• TASK OBJECTIVE: Print the devotional on Israel's kings word for word, beginning at the words "After sin entered" and stopping after "people their request.".

• SUPPLIED PASSAGE:
--------------------------------------------------
March 16, 2013
"The LORD is compassionate and merciful, slow to get angry and filled with unfailing love." Psalm 103:8
What image pops into your head when you hear the question, "What have you done?" Some might imagine arriving home to a surprise party. "Oh! What have you done!?!" Others might picture a haircut gone awry. "Oh . . . what have you done?" I see my dog having chewed yet another toy to shreds in our backyard. "Mattie! What have you done!?!" Sadly as I study the history of the Israelite kings this is the sole question which arises in my heart, "Oh Israel, what have you done?"
After sin entered the
world in Genesis 3 God called His people to be set apart. God expected
those who chose to follow Him to live differently than those who chose
to live a life of rebellion against Him. Beginning in the book of Exodus God used the likes of Moses and
Joshua to lead His people. Following these two godly warriors God used judges to remind His people of how to live according to His ways. But eventually the eyes of God's people began to wander. The people of Israel observed how other nations were ruled by earthly kings. Rather than continuing to recognize God as their King, Israel cried out for a change. In 1 Samuel 8:20 God's people decided, "We want to be like the nations around us. Our king will judge us and lead us into battle." Against His better judgement God granted His people their request.
One could summarize the books of 1 and 2 Kings with this phrase: "they did evil in the eyes of the Lord." The first king of Israel, King Saul, began well but his heart soon turned against the Lord (1 Sam 15:10). David succeeded Saul as king, and though David made a few poor choices (including adultery and murder, see 2 Sam 11), he became the only king known as a man after God's own heart (Acts 13:22). We remember David's son Solomon as the wisest king who ever lived. But Scripture tells us that Solomon did not have a heart for God like his father David (1 Kings 11:4). Following Solomon's reign God's earthly kingdom began to fall apart. Repeatedly, the kings of Israel led God's people into sin. God's people drifted further and further away from the path God intended for them. But here's the Good News. No matter how bad the behavior of the king or the people, God stood ready, willing and able to forgive.
--------------------------------------------------
• DATA FOR REVIEW:
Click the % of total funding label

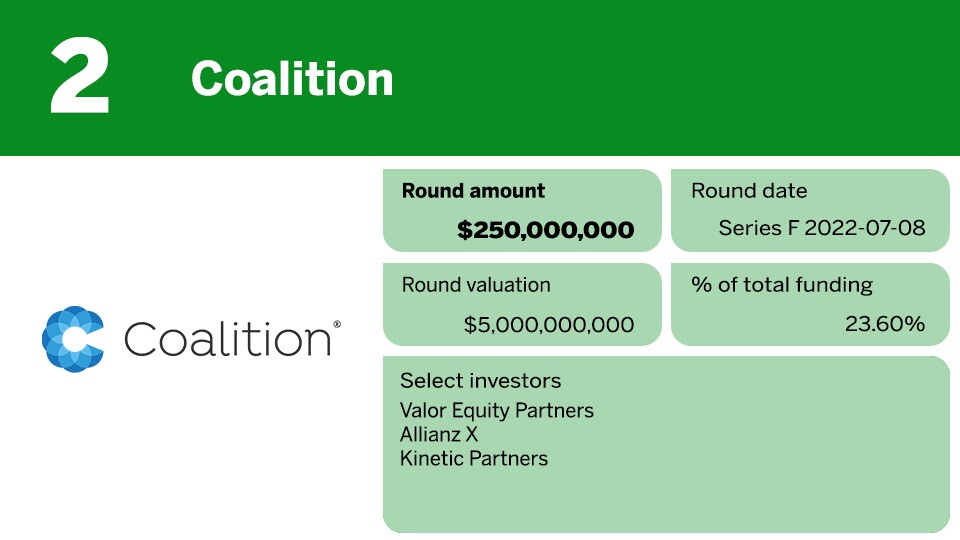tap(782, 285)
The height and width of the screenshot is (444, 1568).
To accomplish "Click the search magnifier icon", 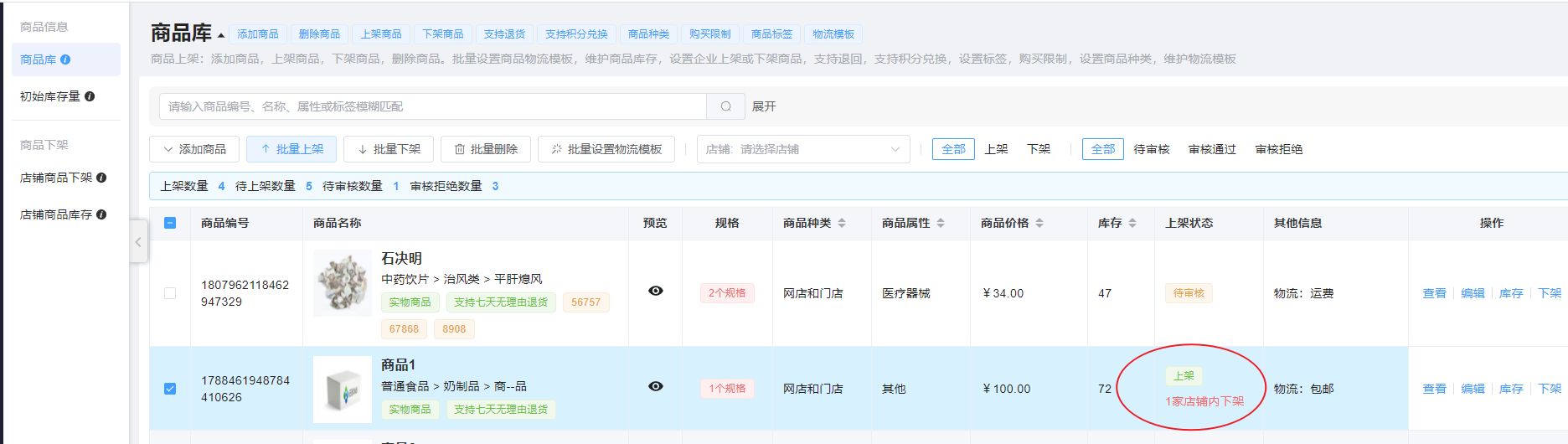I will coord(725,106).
--------------------------------------------------
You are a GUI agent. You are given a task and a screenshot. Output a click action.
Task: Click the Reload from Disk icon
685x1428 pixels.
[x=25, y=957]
--------------------------------------------------
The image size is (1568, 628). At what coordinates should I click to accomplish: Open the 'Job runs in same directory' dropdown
--------------------------------------------------
• ANSWER SPACE:
After sin entered the
world in Genesis 3 God called His people to be set apart. God expected
those who chose to follow Him to live differently than those who chose
to live a life of rebellion against Him. Beginning in the book of Exodus God used the likes of Moses and
Joshua to lead His people. Following these two godly warriors God used judges to remind His people of how to live according to His ways. But eventually the eyes of God's people began to wander. The people of Israel observed how other nations were ruled by earthly kings. Rather than continuing to recognize God as their King, Israel cried out for a change. In 1 Samuel 8:20 God's people decided, "We want to be like the nations around us. Our king will judge us and lead us into battle." Against His better judgement God granted His people their request.